Les premières tenues de Mathilde ont d'ailleurs suscité plusieurs commentaires admiratifs: en jupe courte, en pantalon de cuir à New York, coiffée, savamment décoiffée, parfois même décolletée, voici la jolie princesse dévoilant tous ses visages. Il n'en fallait pas plus pour voir apparaître le début d'une Mathildemania et, qui sait?, pour craindre un effet Lady Di. Aujourd'hui, toujours aussi jolie et distinguée, Mathilde se montre souvent les cheveux tirés, le tailleur de mise. Espérons secrètement que sa maternité lui donne envie de glisser un grain de folie dans ses toilettes puisqu'elle peut (physiquement) tout se permettre.

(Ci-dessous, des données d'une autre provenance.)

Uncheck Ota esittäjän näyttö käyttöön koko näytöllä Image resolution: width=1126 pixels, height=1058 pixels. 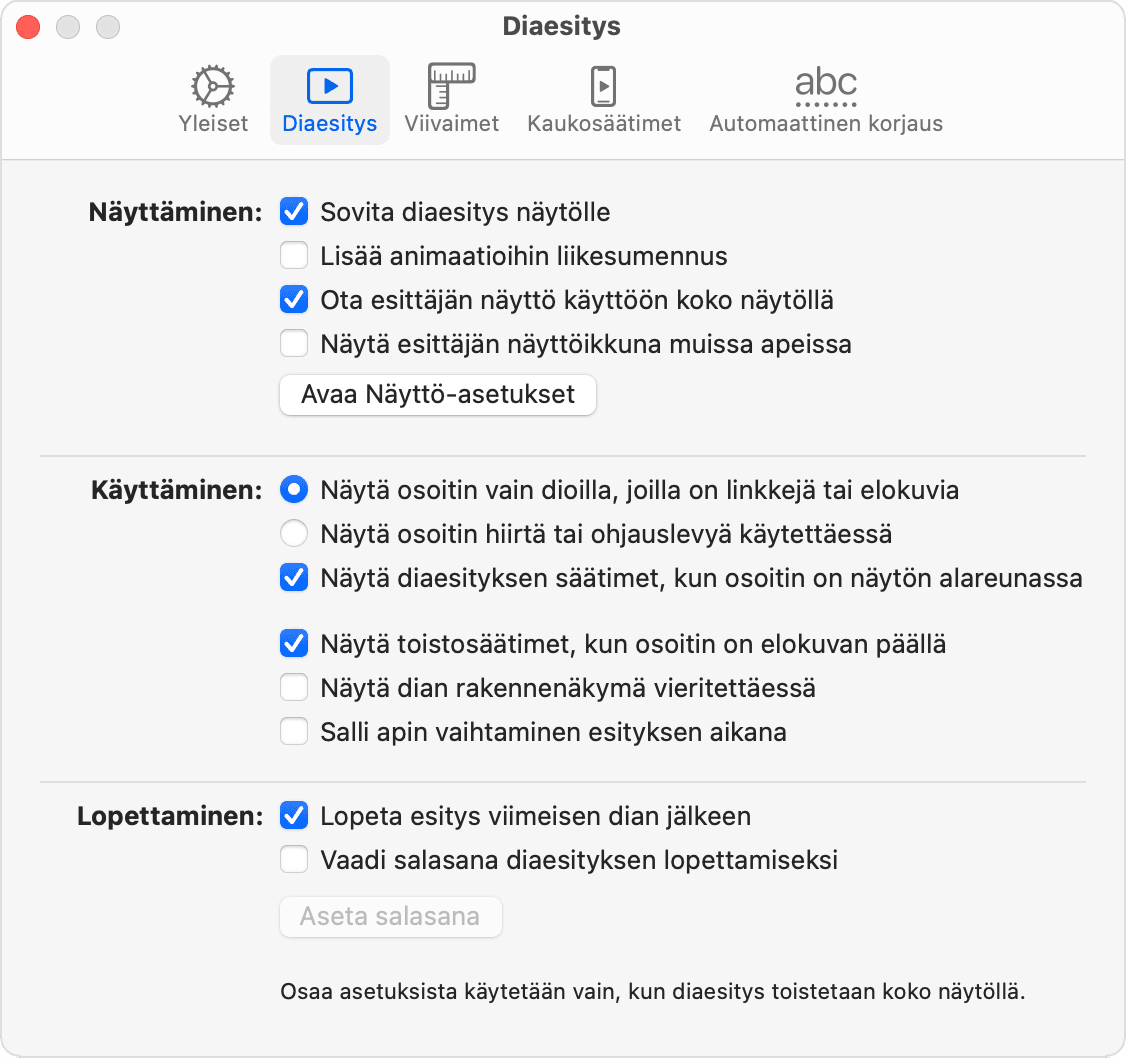(294, 299)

Il serait cependant dommage et réducteur de ne parler que de la beauté de la duchesse de Brabant alors que la fille de Patrick d'Udekem d'Acoz et de la comtesse Anne Komorowski cache difficilement une réelle profondeur, un grand respect de l'autre, un sens de l'écoute des enfants, lesquels le lui rendent bien, une multitude de centres d'intérêts. Ils vont - et cela tombe bien - des voyages lointains - Mexique, Guatemala, Pérou, Chine, Népal, Inde - au piano ou aux activités sportives en passant surtout par une réelle passion pour la logopédie et la psychologie, plus précisément celle de l'enfant. Ne revenons que brièvement sur ses études connues à Bastogne pour les primaires, à l'Institut Vierge Fidèle pour les secondaires et, de 1991 à 1994, à l'Institut Marie Haps.

LOGOPÉDIE

En 1995, elle crée son propre cabinet de logopédie et entreprend, parallèlement, des études de psychologie, et notre princesse ne se laissant pas facilement perturber, elle poursuit son chemin. Tout comme elle a su garder le secret sur sa relation avec Philippe, même auprès des deux amies qu'elle côtoyait quotidiennement au cabinet de logopédie, elle a tenu parole quant à ses études.

Ses fiançailles, puis son mariage avec l'héritier du trône de Belgique, n'ont modifié en rien son comportement et ce malgré un agenda très chargé, ponctué de visites officielles à l'étranger et en Belgique. Malgré son important changement de statut, elle a donc terminé sa troisième licence en psychologie, science humaine - encore un terme qui lui va bien - qu'elle étudie à l'UCL. Il ne lui reste donc plus qu'à présenter son mémoire. Ce sera nous, dit-on, pour juin prochain. Et malgré la venue de son enfant, notre future reine ne reculera pas l'échéance car elle est connue pour être parfaitement organisée.

ACTIVITÉS MULTIPLES

Depuis son mariage avec le prince Philippe, Mathilde a multiplié les activités tournées vers les enfants, d'un dîner présidé à l'Unesco à la visite de la petite Maison de Chastres en Belgique, maison fermée pour grands adolescents, ou d'ateliers artistiques. Cela dit, aujourd'hui, Mathilde a changé. Elle est devenue maman. Et cela, pour toute femme qui se respecte, même pour une future reine, c'est la seule vraie révolution.